MoreOn comments on Newcomb's Problem and Regret of Rationality - Less Wrong

64 Post author: Eliezer_Yudkowsky 31 January 2008 07:36PM

You are viewing a comment permalink. View the original post to see all comments and the full post content.

Comments (588)

Sort By: Old

You are viewing a single comment's thread. Show more comments above.

Comment author: nshepperd 11 December 2010 05:57:57AM *  1 point [-]

You're essentially engaging in arbitrage, taking advantage of the difference in the probabilities assigned to both boxes being full by different people. Which is one reason rational people never assign 0 probability to anything.

You could just as well go to some one-boxers (who "believe P(both full) = 0") and offer them a $1 bet 10000000:1 in your favor that both boxes will be full; then offer the two-boxers whatever bet they will take "that only one box is full" that will give you more than $1 profit if you win. Thus, either way, you make a profit, and you can make however much you like just by increasing the stakes.

This still doesn't actually solve newcomb's problem, though. I'd call it more of a cautionary tale against being absolutely certain.

(Incidentally, since you're going into this "fully intending" to take both boxes, I'd expect both one boxers and two boxers to agree on the extremely low probability Omega is going to have filled both boxes.)

Comment author: MoreOn 11 December 2010 06:39:35AM 0 points [-]

Yes, nshepperd, my assumption is that P << 0.5, something in the 0.0001 to 0.01 range.

Besides, arbitrage would still be possible if some people estimated P=0.01 and others P=0.0001, only the solution would be messier than what I'd ever want to do casually. Besides, if I were unconstrained by the bets I could make (I'd tried to work with a cap before), that would make making profits even easier.

I wasn't exactly trying to solve the problem, only to find a "naively rational" workaround (using the same naive rationality that leads prisoners to rat each other out in PD).

When you're saying that this doesn't solve Newcomb's problem, what do you expect the solution to actually entail?
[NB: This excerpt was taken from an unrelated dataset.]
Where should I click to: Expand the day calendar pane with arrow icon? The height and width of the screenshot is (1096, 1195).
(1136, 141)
Comment author: nshepperd 11 December 2010 06:52:58AM 0 points [-]

Yes, arbitrage is possible pretty much whenever people's probabilities disagree to any significant degree. Setting P = 0 just lets you take it to absurd levels (eg. put up no stake at all, and it's still a "fair bet").
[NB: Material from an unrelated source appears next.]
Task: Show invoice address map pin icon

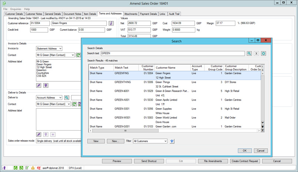Action: click(46, 85)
When you're saying that this doesn't solve Newcomb's problem, what do you expect the solution to actually entail?

Maximizing the money found upon opening the box(es) you have selected.

If you like, replace the money with cures for cancer with differing probabilities of working, or machines with differing probabilities of being a halting oracle, or something else you can't get by exploiting other humans.